木之本小学校の東、住宅街の一角に「三和」はある。昭和38年に大衆食堂として創業。今はみそかつ専門店として、老若男女を問わず親しまれている。厨房に立つのは、初代店主の長屋周吾さんと娘の敦子さん。敦子さんは父の味を受け継ぐべく、修業の真っ最中だ。
客を虜にするのは、大衆食堂時代から不動の人気を誇るみそかつ。毎朝仕入れる新鮮な生豚肉に衣をまとわせ、高温の油の中へ。湿気を含みやすい生パン粉の状態に合わせて揚げ時間や温度を見極める。キツネ色に揚がったかつにかけるのは、八丁味噌と白味噌をブレントしたコクのある甘辛味噌だれ。サクサクのかつに、さらりとした味噌がしみ込み、上にかけた山椒の香りがすっと鼻を抜ける。
ふっくらと焼き上げる豚肉100パーセントのハンバーグも外せない。驚くほど柔らかく、口に入れた瞬間にほわっと崩れる。270グラムとボリューム満点だが、女性でもぺろりと完食するほどだ。
カウンターの中でてきぱきと調理をしながらも、客席の様子を気にする敦子さん。

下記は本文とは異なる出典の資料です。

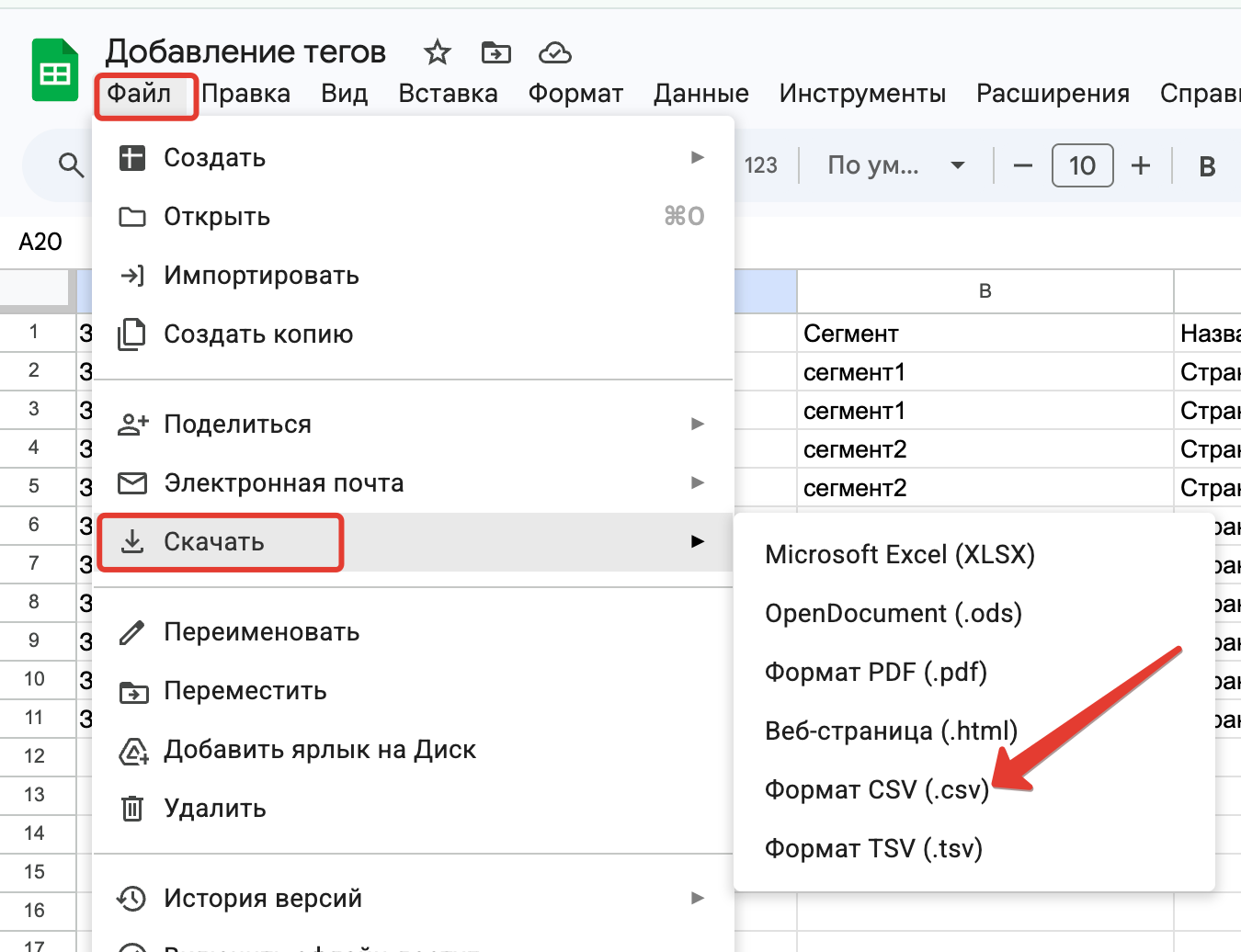1241x952 pixels.
Task: Decrease font size with minus button
Action: [1022, 166]
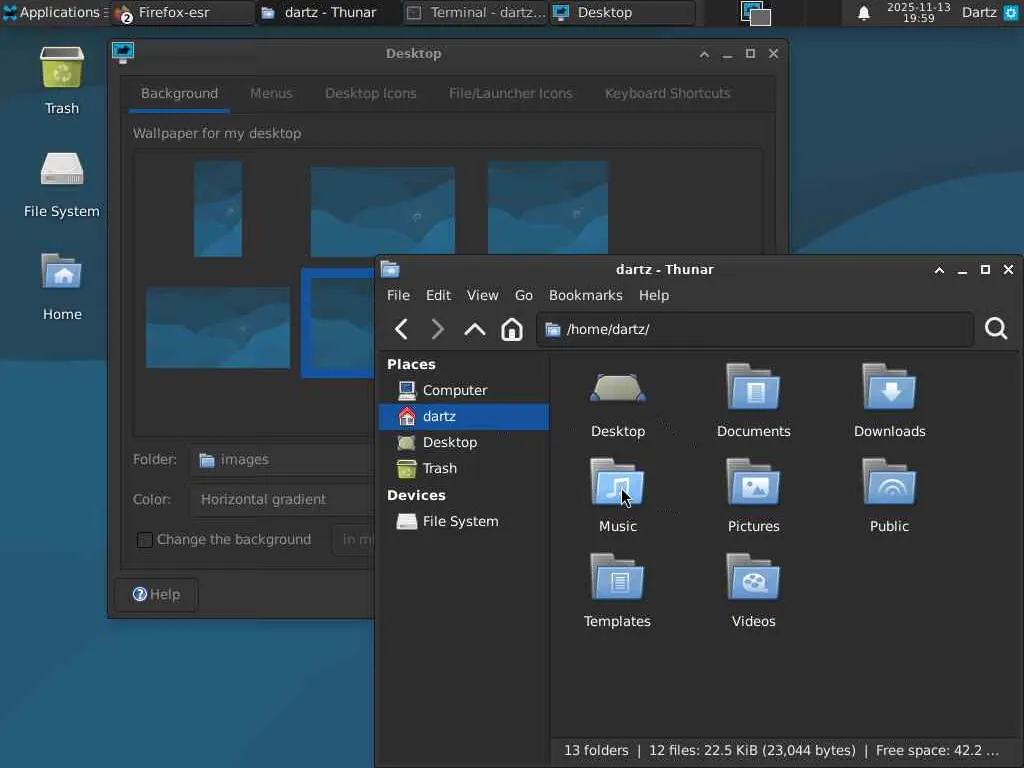This screenshot has width=1024, height=768.
Task: Click the notification bell in the panel
Action: coord(864,13)
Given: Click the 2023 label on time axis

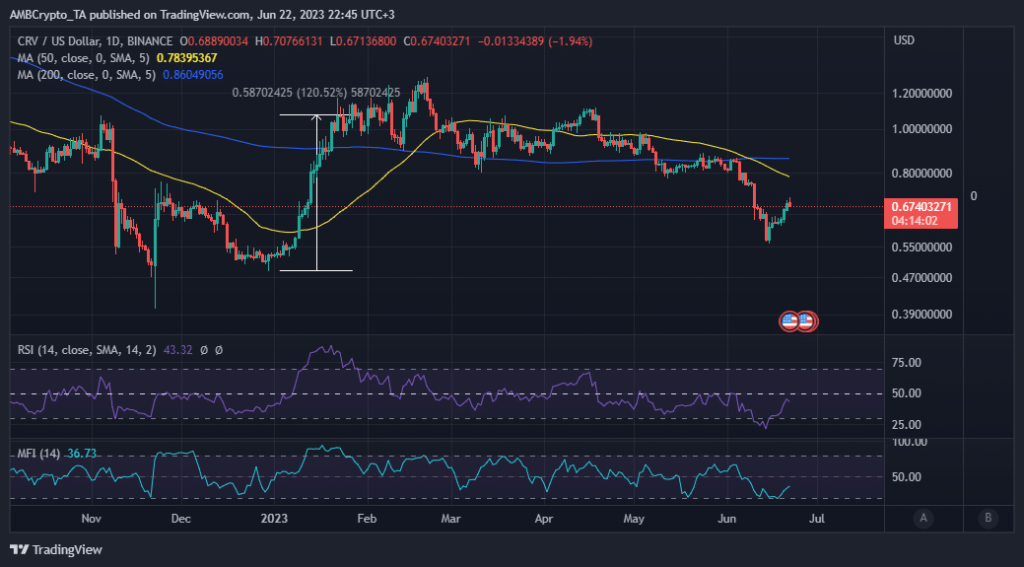Looking at the screenshot, I should [273, 519].
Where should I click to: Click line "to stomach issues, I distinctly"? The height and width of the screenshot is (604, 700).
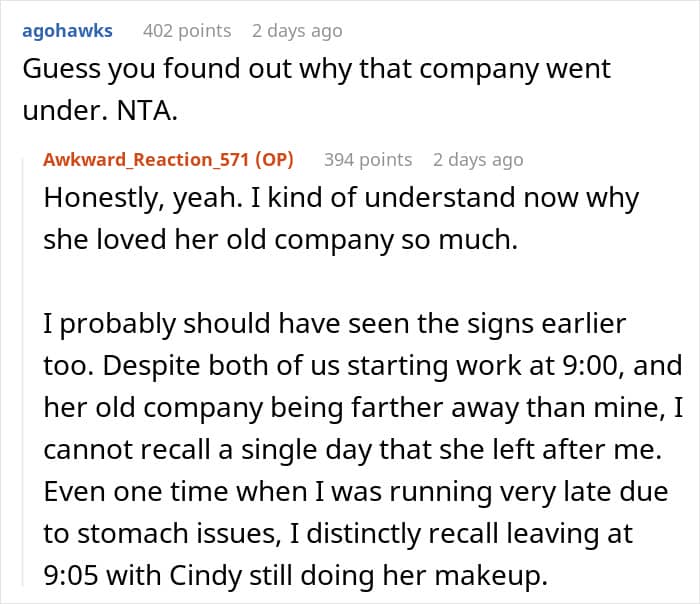[338, 534]
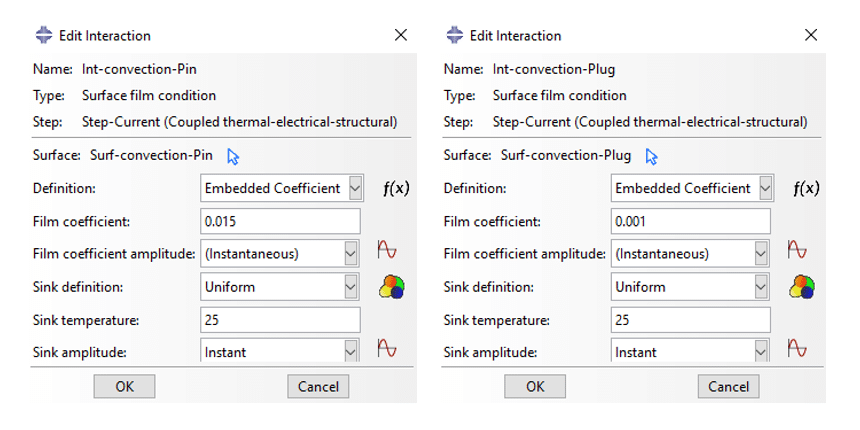Click the surface picker arrow for Surf-convection-Pin
The image size is (860, 430).
[x=233, y=157]
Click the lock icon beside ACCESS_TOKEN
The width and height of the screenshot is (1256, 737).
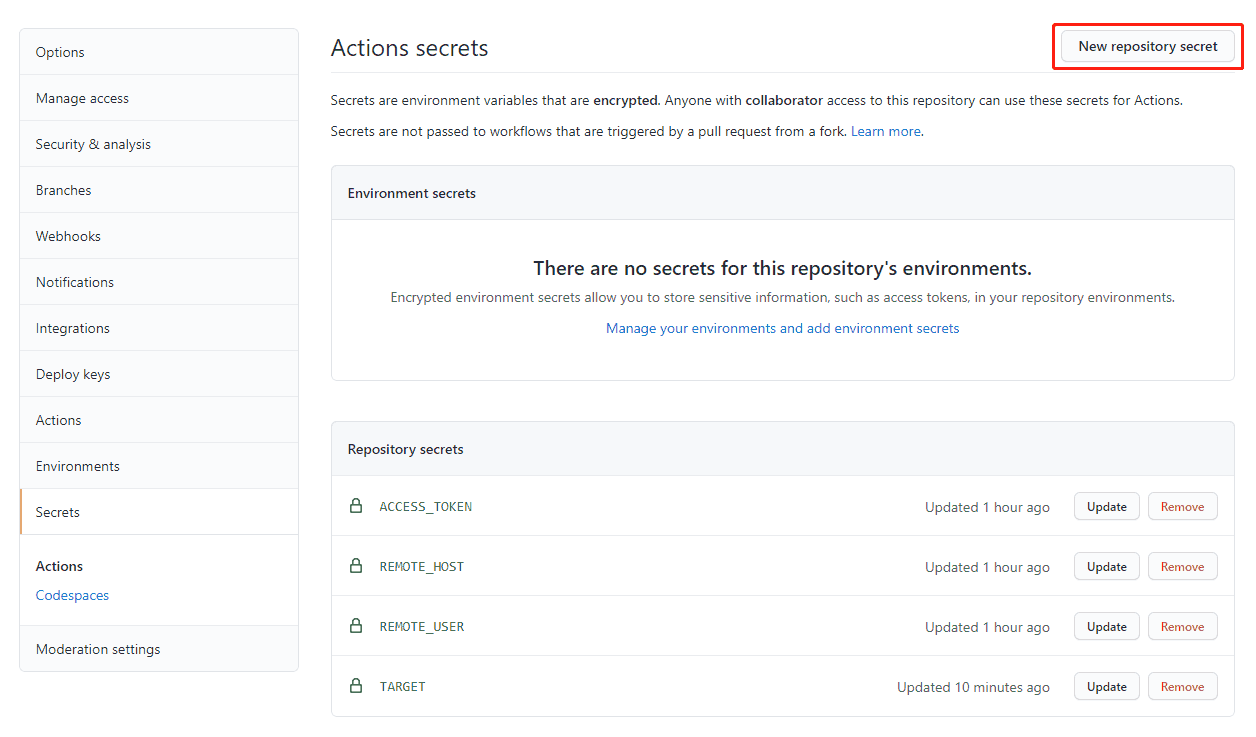pos(355,506)
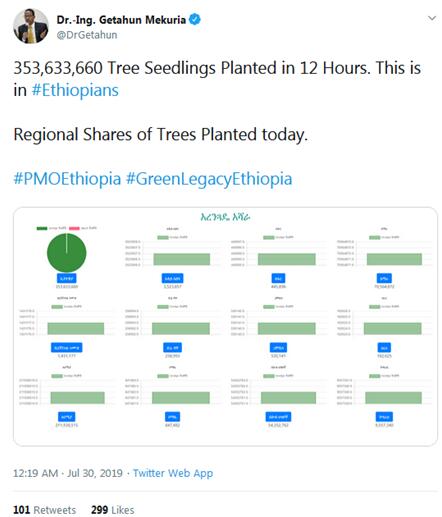
Task: Click the tweet timestamp 12:19 AM Jul 30, 2019
Action: pos(68,473)
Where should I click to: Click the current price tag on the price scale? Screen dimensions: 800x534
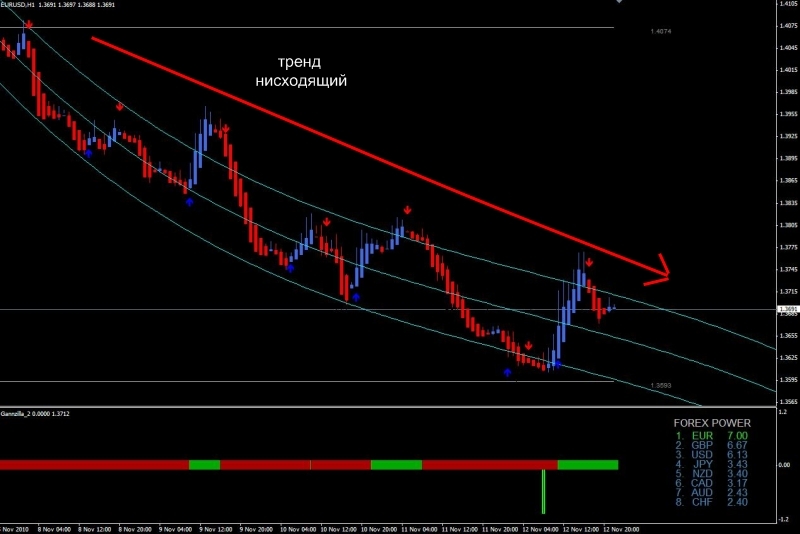786,310

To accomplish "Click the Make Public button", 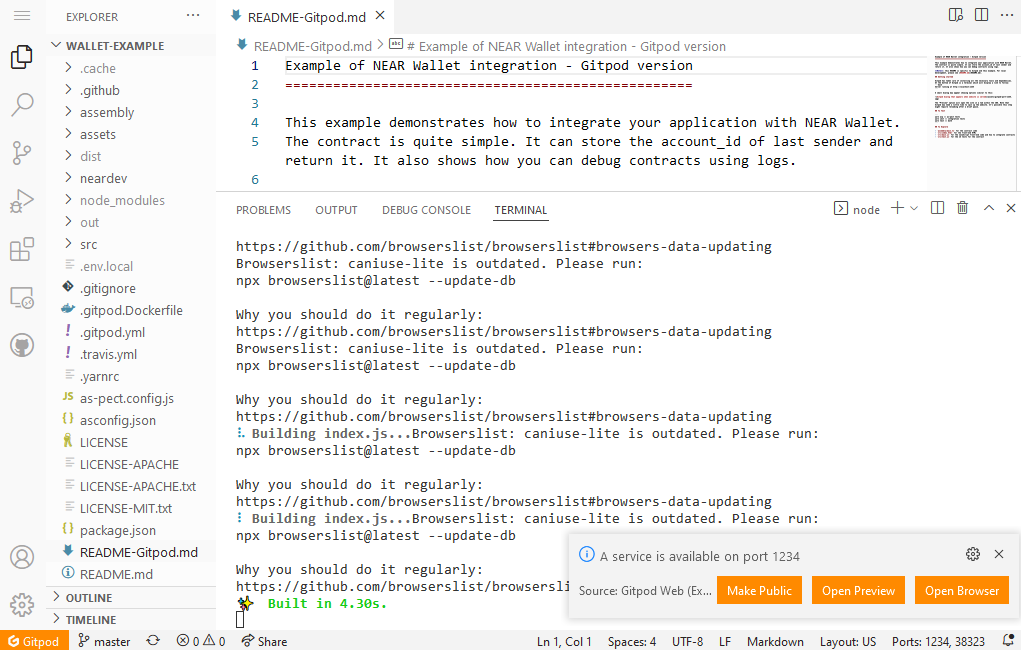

箸を付ける手元や初めの一口を食べる瞬間にじっと目をこらす。「柔らかい、おいしい、という表情や口の動きを見るのが最高に幸せです」とにっこり。「ごちそうさん、ありがとうって笑顔で言われると、胸がいっぱいになります。この店を継いでよかったって」。
職人気質で仕事に一生懸命な父。「頑固なところが父に似ているかも」とおどけながら、父の背中を一心に追いかける娘。馴染み客の好みを知り尽くした親しみのある接客で二人を支える母。家族ならではのにぎやかでアットホームな雰囲気も魅力の一つ。「常連さんも家族みたいなもんだね」と話す優しい笑顔に、アツアツのみそかつに、心がほっと温まる。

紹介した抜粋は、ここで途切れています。